→ SET TASKS
1 > Please reproduce the passage from the frogman sculpture thread below, starting at "I likes a lot" and ending at "(Feb 11, 2008)".
2 > Render this sentence from the frogman sculpture thread into Spanish: "I try not to buy froggy related 'stuff' because I know myself well enough to know I'd go bonkers & end up with a house full."

→ SUPPLIED TEXT

━━━━━━━━━━━━━━━━━━━━━━━━━━━━━━

# New Frogman!



## mrblue2008 (Jan 27, 2009)

I bought myself a new frogman sculpture today! i just had to buy him, hes ace, a bit expensive but ace, dont know if anyone on here have seen these guys before? but i took some new pics of him, he's called Winston, thought you might want to see.
i no a few people on here collect all things froggy, this is my 6th frogman sculpture now! 

Winston:


----------



## spider_duck (Feb 25, 2008)

OMG! I love it :flrt:


----------



## jennlovesfrogs (Jan 22, 2009)

:O :O he's gorgeous!!


----------



## spider_duck (Feb 25, 2008)

Just had a look at the website.....I need to go win the lottery :lol2:


----------



## TIMOTHY AND MATILDA (Oct 31, 2008)

That is lush :2thumb::2thumb:


----------



## ipreferaflan (Oct 8, 2009)

DO NOT SHOW THAT TO GAZ1987.
He's a sculpture-hater.

Looks cool! :thumb:


----------



## spider_duck (Feb 25, 2008)

ipreferaflan said:


> DO NOT SHOW THAT TO GAZ1987.
> He's a sculpture-hater.
> 
> Looks cool! :thumb:


AHAHAHAHAHAHA :lol2::lol2::lol2:


----------



## mrblue2008 (Jan 27, 2009)

spider_duck said:


> Just had a look at the website.....I need to go win the lottery :lol2:


:lol2: yeah cheap arnt they!!! lol crazy price but i do like them!


----------



## spider_duck (Feb 25, 2008)

:lol2: Theyre gaaaaaawjus! I like froggies, I have a little green one that I bought for like £3 on here-hes enough for me I think :lol2:


----------



## mrblue2008 (Jan 27, 2009)

ipreferaflan said:


> DO NOT SHOW THAT TO GAZ1987.
> He's a sculpture-hater.
> 
> Looks cool! :thumb:


Sculpture hater........ lol yeah but how can you hate this one its brill! think it looks cool 2 mate cheers


----------



## LIZARD (Oct 31, 2007)

SWEEEEEEET:flrt:


----------



## mrblue2008 (Jan 27, 2009)

LIZARD said:


> SWEEEEEEET:flrt:


cheers! it would make an ace real frog.


----------



## titwillow (Dec 7, 2009)

Wow - its absolutely stunning - love it and the other one in the background, and yes wouldn't he make a beautiful specimen if he was real, bet it's croak would be loud tho lol.


----------



## mrblue2008 (Jan 27, 2009)

titwillow said:


> Wow - its absolutely stunning - love it and the other one in the background, and yes wouldn't he make a beautiful specimen if he was real, bet it's croak would be loud tho lol.


 
yes he would be really loud, wouldnt have him in the bedroom thats for sure! glad you like them, the one in the background is called Inca a really beautiful gold colour with a lady bird on his head!


----------



## CoinOperatedGirl (May 7, 2009)

I likes a lot :2thumb:

I try not to buy froggy related 'stuff' because I know myself well enough to know I'd go bonkers & end up with a house full.


----------



## jaykickboxer (Feb 11, 2008)

━━━━━━━━━━━━━━━━━━━━━━━━━━━━━━

→ SUPPLIED MATERIAL
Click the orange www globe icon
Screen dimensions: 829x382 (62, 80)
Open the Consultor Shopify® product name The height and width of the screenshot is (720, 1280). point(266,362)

━━━━━━━━━━━━━━━━━━━━━━━━━━━━━━

→ FULL SOLUTIONS
1 >
I likes a lot :2thumb:

I try not to buy froggy related 'stuff' because I know myself well enough to know I'd go bonkers & end up with a house full.


----------



## jaykickboxer (Feb 11, 2008)

2 > Intento no comprar "cosas" relacionadas con ranas porque me conozco lo suficiente como para saber que perdería la cabeza y terminaría con la casa llena.